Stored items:
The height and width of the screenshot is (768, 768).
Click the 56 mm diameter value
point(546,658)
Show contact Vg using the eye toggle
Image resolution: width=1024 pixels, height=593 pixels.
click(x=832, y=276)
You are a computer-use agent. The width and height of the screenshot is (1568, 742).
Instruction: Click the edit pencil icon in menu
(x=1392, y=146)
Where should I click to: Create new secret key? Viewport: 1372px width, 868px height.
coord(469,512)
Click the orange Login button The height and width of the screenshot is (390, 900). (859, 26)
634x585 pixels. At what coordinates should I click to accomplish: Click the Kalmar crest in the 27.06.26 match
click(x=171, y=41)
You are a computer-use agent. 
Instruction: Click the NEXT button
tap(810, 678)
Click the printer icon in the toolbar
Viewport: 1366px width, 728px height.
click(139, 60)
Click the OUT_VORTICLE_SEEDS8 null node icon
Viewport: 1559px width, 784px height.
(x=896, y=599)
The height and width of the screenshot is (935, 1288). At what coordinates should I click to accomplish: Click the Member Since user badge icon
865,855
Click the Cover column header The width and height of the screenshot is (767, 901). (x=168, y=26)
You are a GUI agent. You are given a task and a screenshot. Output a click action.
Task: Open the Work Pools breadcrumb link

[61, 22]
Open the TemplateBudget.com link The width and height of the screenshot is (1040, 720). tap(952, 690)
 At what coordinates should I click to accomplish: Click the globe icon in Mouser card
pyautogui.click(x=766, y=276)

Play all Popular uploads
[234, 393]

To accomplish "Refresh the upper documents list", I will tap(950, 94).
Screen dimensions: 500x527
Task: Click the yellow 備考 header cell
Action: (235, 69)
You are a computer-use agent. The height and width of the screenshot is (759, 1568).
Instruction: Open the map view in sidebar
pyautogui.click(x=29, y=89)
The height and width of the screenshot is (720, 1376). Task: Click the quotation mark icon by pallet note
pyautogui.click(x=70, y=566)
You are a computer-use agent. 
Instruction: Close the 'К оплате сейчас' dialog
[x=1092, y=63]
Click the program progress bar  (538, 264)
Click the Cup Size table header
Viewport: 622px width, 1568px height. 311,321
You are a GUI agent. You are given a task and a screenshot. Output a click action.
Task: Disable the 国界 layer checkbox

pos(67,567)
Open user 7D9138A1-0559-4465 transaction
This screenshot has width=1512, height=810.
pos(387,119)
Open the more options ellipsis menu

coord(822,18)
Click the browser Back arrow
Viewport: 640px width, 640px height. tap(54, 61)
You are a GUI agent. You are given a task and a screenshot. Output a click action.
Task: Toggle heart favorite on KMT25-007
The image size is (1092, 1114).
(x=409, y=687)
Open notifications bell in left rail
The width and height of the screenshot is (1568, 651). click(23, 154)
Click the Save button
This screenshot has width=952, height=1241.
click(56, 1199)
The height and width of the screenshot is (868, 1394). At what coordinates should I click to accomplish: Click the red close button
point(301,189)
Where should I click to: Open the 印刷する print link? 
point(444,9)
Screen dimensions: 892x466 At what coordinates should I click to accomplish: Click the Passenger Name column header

- [WHAT IS NEEDED] Extract the data in full. Keep it word for word.

- [ANSWER TO THIS PROBLEM]
The height and width of the screenshot is (768, 768).
Click the 56 mm diameter value
point(546,658)
Show contact Vg using the eye toggle
Image resolution: width=1024 pixels, height=593 pixels.
click(x=832, y=276)
You are a computer-use agent. The width and height of the screenshot is (1568, 742).
Instruction: Click the edit pencil icon in menu
(x=1392, y=146)
Where should I click to: Create new secret key? Viewport: 1372px width, 868px height.
coord(469,512)
Click the orange Login button The height and width of the screenshot is (390, 900). (859, 26)
634x585 pixels. At what coordinates should I click to accomplish: Click the Kalmar crest in the 27.06.26 match
click(x=171, y=41)
You are a computer-use agent. 
Instruction: Click the NEXT button
tap(810, 678)
Click the printer icon in the toolbar
Viewport: 1366px width, 728px height.
click(139, 60)
Click the OUT_VORTICLE_SEEDS8 null node icon
Viewport: 1559px width, 784px height.
(x=896, y=599)
The height and width of the screenshot is (935, 1288). At what coordinates should I click to accomplish: Click the Member Since user badge icon
865,855
Click the Cover column header The width and height of the screenshot is (767, 901). (x=168, y=26)
You are a GUI agent. You are given a task and a screenshot. Output a click action.
Task: Open the Work Pools breadcrumb link

[61, 22]
Open the TemplateBudget.com link The width and height of the screenshot is (1040, 720). tap(952, 690)
 At what coordinates should I click to accomplish: Click the globe icon in Mouser card
pyautogui.click(x=766, y=276)

Play all Popular uploads
[234, 393]

To accomplish "Refresh the upper documents list", I will tap(950, 94).
Screen dimensions: 500x527
Task: Click the yellow 備考 header cell
Action: (235, 69)
You are a computer-use agent. The height and width of the screenshot is (759, 1568).
Instruction: Open the map view in sidebar
pyautogui.click(x=29, y=89)
The height and width of the screenshot is (720, 1376). Task: Click the quotation mark icon by pallet note
pyautogui.click(x=70, y=566)
You are a computer-use agent. 
Instruction: Close the 'К оплате сейчас' dialog
[x=1092, y=63]
Click the program progress bar  (538, 264)
Click the Cup Size table header
Viewport: 622px width, 1568px height. 311,321
You are a GUI agent. You are given a task and a screenshot. Output a click action.
Task: Disable the 国界 layer checkbox

pos(67,567)
Open user 7D9138A1-0559-4465 transaction
This screenshot has width=1512, height=810.
pos(387,119)
Open the more options ellipsis menu

coord(822,18)
Click the browser Back arrow
Viewport: 640px width, 640px height. tap(54, 61)
You are a GUI agent. You are given a task and a screenshot. Output a click action.
Task: Toggle heart favorite on KMT25-007
The image size is (1092, 1114).
(x=409, y=687)
Open notifications bell in left rail
The width and height of the screenshot is (1568, 651). click(23, 154)
Click the Save button
This screenshot has width=952, height=1241.
click(56, 1199)
The height and width of the screenshot is (868, 1394). At what coordinates should I click to accomplish: Click the red close button
point(301,189)
Where should I click to: Open the 印刷する print link? 
point(444,9)
Screen dimensions: 892x466 At what coordinates should I click to accomplish: Click the Passenger Name column header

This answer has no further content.